Tyshchenko(left) and Peacock(right) pose together.

Jakob Franco
The Pacific Times | Co-editor

Maxim Tyshchenko began his life in the United States at the age of 22 with minimal English skills or idea of what was to come. He worked assisting a plumber and even washing dishes at a fast food joint to get by. Almost 20 years later, he now teaches mathematics at NP3 High.

On March 26 and 27 he met with a group of seniors to discuss his life in Russia and perspective now as an American citizen. The AP Comparative Government class studies six countries around the world including the Russian Federation.

The Comparative Government teacher Jonathan Peacock said he felt bringing in Tyshchenko would provide a valuable opportunity to students to hear a first hand perspective from a citizen of one of the studied countries.

“There is only so much you can get from a textbook, get a deeper more meaningful understanding this way,” said Peacock.

Tyshchenko began the meeting by briefly describing his experiences growing up and presented multiple photos documenting this growth. Born in 1978, Tyshchenko lived under both communist rule in the Soviet Union and the newly democratic Russian Federation after the union dissolved in 1991.

Tyshchenko addressed the rigidity of life in the Soviet Union with his grandfather having to join the Communist Party in order to better himself in society.
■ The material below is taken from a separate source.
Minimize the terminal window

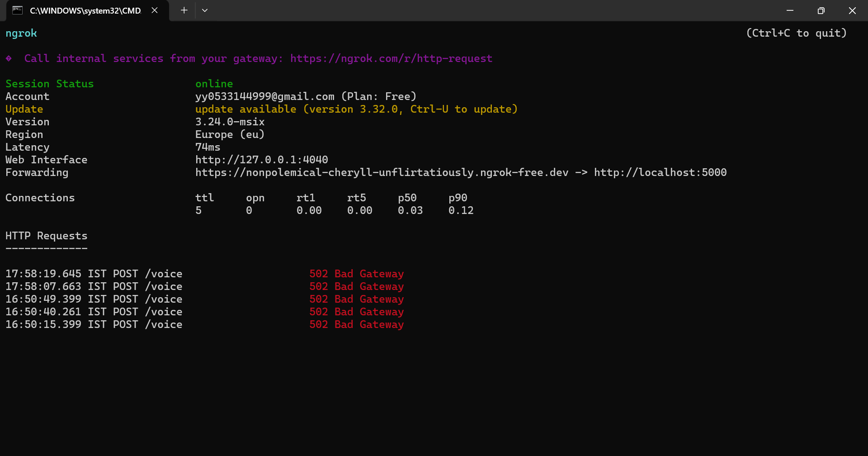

However, he also spoke of the disarray left in the wake of the Union’s collapse with corruption running rampant through the country.

After Tyshchenko finished the biographical portion of the meeting, the floor was opened up for student questions about any more specific experiences of his or opinions on current Russian politics.

The conversation naturally steered to the current Russian president Vladimir Putin as students just learned about his tenure in their Comparative Government class as well as his name frequently gracing news headlines. Tyshchenko expressing concern over his increasingly authoritarian nature, but recognizing the widespread support Putin still retains throughout the country.

Tyshchenko still has a large number of relatives and friends in Russia and explained he travels there roughly once every two years to reconnect with them. He immediately pointed to his separated family when asked what he missed most about living in Russia

Mikayla Penman was one of the students there to listen to Tyshchenko and ask questions. She said of the experience, “It was really fascinating, his perspective was so much more informative and interesting.”

The brief discussion provided students with both an opportunity to interact with the curriculum in a more engaging manner as well as hear the interesting insights of a typically quite reserved man.